Start of Exercise inputs

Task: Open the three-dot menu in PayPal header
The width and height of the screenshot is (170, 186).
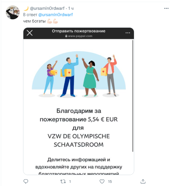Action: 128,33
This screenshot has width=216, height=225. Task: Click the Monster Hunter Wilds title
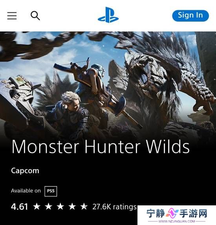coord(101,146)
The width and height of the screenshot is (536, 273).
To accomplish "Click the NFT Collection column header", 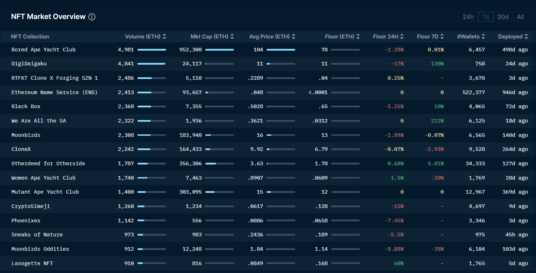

End of Exercise inputs

In transcribing the lines above, omit the images and keep all else exact.

Task: Open the three-dot menu in PayPal header
The width and height of the screenshot is (170, 186).
Action: 128,33
This screenshot has width=216, height=225. Task: Click the Monster Hunter Wilds title
coord(101,146)
The width and height of the screenshot is (536, 273).
To accomplish "Click the NFT Collection column header", 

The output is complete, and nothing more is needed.